LONDON, June 5 (Reuters) – Britain is running out of time to boost its defences in response to the threat posed by recent Russian actions, the country’s military chief said on Friday, after months of delays to the country’s Defence Investment Plan.

“Russia is definitely raising the stakes and risks crossing a line,” Chief of the Defence Staff Richard Knighton told BBC Radio. “We need to spend more on defence and do it faster.”

The Defence Investment Plan will lay out the funding for military equipment and services to ensure the armed forces move to a state of “warfighting readiness”, but reports say it has been held up since last year by budget rows within government.

Prime Minister Keir Starmer confirmed on a visit to a drone factory on Friday that the plan would be published before a July 7 NATO summit, following a period of close work between government and military leaders.

“It is no exaggeration to say that we’re living in more dangerous and volatile times than at any time in my life,” Starmer said.

U.S. President Donald Trump, who has repeatedly called on Starmer and other European leaders to spend more on defence and become less reliant on Washington for the continent’s security, is due to attend the summit.

THREATS GREATEST SINCE COLD WAR

Knighton said the risks and threats to Britain were greater than at any time since the Cold War, and the government needed to spend on defence accordingly.

“The challenge for ministers is to make those difficult trade-off decisions,” he said.

Media reports say military chiefs have warned Starmer that there is a £28 billion shortfall in funding over the next four years, and say that is behind the delay to the investment plan.

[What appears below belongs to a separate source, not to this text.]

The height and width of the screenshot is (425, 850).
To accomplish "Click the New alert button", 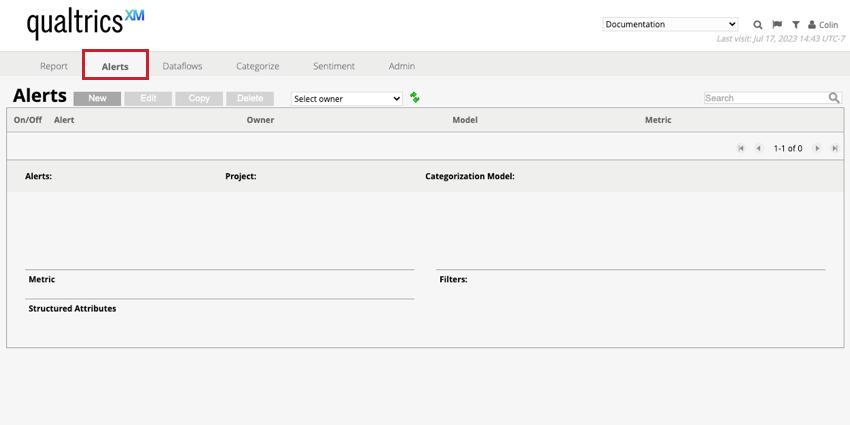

Starmer has pledged the largest sustained increase in defence spending since the Cold War, aiming to lift it to 3% of national output in the next parliament, but he has been criticised for not following through on his promises.

George Robertson, who served in the 1990s as Britain’s defence secretary and then as chief of NATO, said in April that there was a gap between Starmer’s rhetoric and action and he was “not willing to make the necessary investment” in defence.

Knighton said Russia was stepping up its threat, with more incursions into British airspace and through regular “probing, challenging, testing” of defences, as well as being behind cyberattacks, sabotage and attempts to steal technology.

“We do need to step up and enhance our capability as the threats from potential adversaries grow,” he said.

(Reporting by Sarah Young; Editing by Alex Richardson, William Maclean)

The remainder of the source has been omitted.